> [Ejercicio] Según el texto sobre el origen de los términos médicos, ¿son ciertas estas afirmaciones? Responde sí o no a cada una y cita literalmente las palabras del texto que lo deciden: (a) el diccionario de la Academia Nacional de Medicina de Colombia recoge más términos de origen latino que de origen griego; (b) la palabra infarto viene de un participio de un verbo latino que significa 'rellenar'; (c) el alfabeto latino es una adaptación del griego.

> [Texto de estudio]
⟨

Con respecto al ámbito de la medicina —de la que nadie duda de su utilidad—, conviene mencionar que muchos de sus términos proceden del latín y del griego. El diccionario de la Academia Nacional de Medicina de Colombia recoge cerca de 3000 términos cuya etimología procede del griego, y en torno a 1500 de procedencia latina. Cualquier médico ha de tener buenos conocimientos en lenguas clásicas, precisamente para entender que el significado de encefalomielitis (del griego ἐγκέφαλος, ‘interior de la cabeza’, ‘encéfalo’; el griego μυελός ‘médula’ y el sufijo –itis, que indica inflamación) es ‘enfermedad inflamatoria del sistema nervioso central’, o que la acromegalia (del griego ἄκρος, ‘extremo’, ‘punta’; y el griego –μεγάλη, ‘tamaño excesivo’) es una anomalía que provoca el crecimiento excesivo de las extremidades. Y una muy fácil: también llamamos cefalea (del griego   κεφαλή ‘cabeza’) al común dolor de cabeza.

También hay palabras de este campo que hemos heredado directamente del latín. Por ejemplo, podemos saber que un infarto es el aumento de tamaño de un órgano enfermo simplemente recurriendo a su etimología. La palabra infarto procede de infartus, participio pasivo del verbo infarcio ‘rellenar’. De igual modo ocurre con la palabra ictus, aunque hoy en día se haya especializado. En sentido estricto, un ictus es ‘golpe’ y por eso hoy llamamos de esa manera a esa enfermedad cerebral que se presenta de manera repentina, como un golpe. Por no hablar de que el médico es, etimológicamente, aquel que nos cuida, pues la palabra procede del verbo latino medeor, adaptado a su vez del griego μεδομαι, que significa ’pensar’, ‘cuidar’ o ‘curar’. Y con la misma raíz tenemos remediar, que es aquel medio que se utiliza para reparar un daño. Como suele decirse, a veces es peor el remedio que la enfermedad, y también esta última procede del latín, concretamente de infirmĭtas, que es la condición del infirmus, es decir, de aquel que no está firme.

Obviar el conocimiento que nos aportan las lenguas clásicas supone renegar no solo de los orígenes de nuestra sociedad, sino también de las bases de las demás disciplinas. Podríamos pensar cuántas de ellas beben de la política, de la filosofía, del teatro, de las matemáticas —indisociables del mundo helénico—, de las obras de ingeniería romanas, de la arquitectura, de la retórica o del Derecho Romano. También podríamos decir que, en parte, el hecho de que escribamos así y no de otra manera se lo debemos al alfabeto latino, que a su vez es una adaptación del griego.

⟩

> [Ítems proporcionados]

⟨

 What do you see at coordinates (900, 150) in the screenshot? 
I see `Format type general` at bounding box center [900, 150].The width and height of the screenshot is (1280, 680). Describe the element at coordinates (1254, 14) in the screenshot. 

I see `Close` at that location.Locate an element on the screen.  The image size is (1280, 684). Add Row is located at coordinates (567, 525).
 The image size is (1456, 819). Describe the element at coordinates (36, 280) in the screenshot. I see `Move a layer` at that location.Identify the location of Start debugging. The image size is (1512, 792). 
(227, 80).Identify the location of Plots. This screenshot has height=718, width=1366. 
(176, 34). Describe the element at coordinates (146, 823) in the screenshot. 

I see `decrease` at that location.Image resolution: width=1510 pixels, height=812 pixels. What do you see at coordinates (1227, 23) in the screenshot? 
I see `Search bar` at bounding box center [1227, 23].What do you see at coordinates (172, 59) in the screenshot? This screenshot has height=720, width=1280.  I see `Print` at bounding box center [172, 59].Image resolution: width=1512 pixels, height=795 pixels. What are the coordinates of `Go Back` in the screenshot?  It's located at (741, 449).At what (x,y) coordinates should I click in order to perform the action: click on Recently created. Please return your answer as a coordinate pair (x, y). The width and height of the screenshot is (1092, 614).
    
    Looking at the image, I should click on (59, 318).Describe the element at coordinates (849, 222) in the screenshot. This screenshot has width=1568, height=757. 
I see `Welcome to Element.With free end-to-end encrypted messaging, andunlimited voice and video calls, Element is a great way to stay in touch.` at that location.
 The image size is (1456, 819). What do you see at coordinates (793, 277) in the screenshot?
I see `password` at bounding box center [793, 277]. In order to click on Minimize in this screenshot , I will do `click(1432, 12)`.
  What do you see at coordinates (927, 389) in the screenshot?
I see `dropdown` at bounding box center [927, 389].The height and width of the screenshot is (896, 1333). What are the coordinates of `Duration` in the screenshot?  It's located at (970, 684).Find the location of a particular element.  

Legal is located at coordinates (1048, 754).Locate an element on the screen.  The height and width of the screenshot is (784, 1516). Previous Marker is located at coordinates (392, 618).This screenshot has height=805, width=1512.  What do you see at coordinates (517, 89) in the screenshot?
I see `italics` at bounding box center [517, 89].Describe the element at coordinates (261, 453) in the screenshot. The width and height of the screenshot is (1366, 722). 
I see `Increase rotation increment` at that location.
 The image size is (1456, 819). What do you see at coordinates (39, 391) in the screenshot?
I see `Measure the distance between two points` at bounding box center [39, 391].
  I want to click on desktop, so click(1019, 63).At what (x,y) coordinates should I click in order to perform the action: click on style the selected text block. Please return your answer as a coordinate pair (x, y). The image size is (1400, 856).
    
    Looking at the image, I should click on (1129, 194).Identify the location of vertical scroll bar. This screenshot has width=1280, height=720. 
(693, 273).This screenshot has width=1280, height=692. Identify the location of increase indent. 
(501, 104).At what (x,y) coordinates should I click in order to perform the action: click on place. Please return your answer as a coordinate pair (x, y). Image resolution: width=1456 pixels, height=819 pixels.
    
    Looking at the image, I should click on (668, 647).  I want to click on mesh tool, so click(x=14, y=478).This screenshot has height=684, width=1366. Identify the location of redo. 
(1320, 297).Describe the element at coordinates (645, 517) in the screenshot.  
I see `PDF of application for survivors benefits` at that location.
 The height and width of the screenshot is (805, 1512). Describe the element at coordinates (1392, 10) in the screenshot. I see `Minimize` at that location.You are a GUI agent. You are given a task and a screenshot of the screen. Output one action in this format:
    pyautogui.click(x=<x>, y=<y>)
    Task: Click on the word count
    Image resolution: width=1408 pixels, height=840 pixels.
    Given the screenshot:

⟩

> [Solución]
(a) No: "cerca de 3000 términos cuya etimología procede del griego, y en torno a 1500 de procedencia latina".
(b) Sí: "La palabra infarto procede de infartus, participio pasivo del verbo infarcio ‘rellenar’".
(c) Sí: "al alfabeto latino, que a su vez es una adaptación del griego".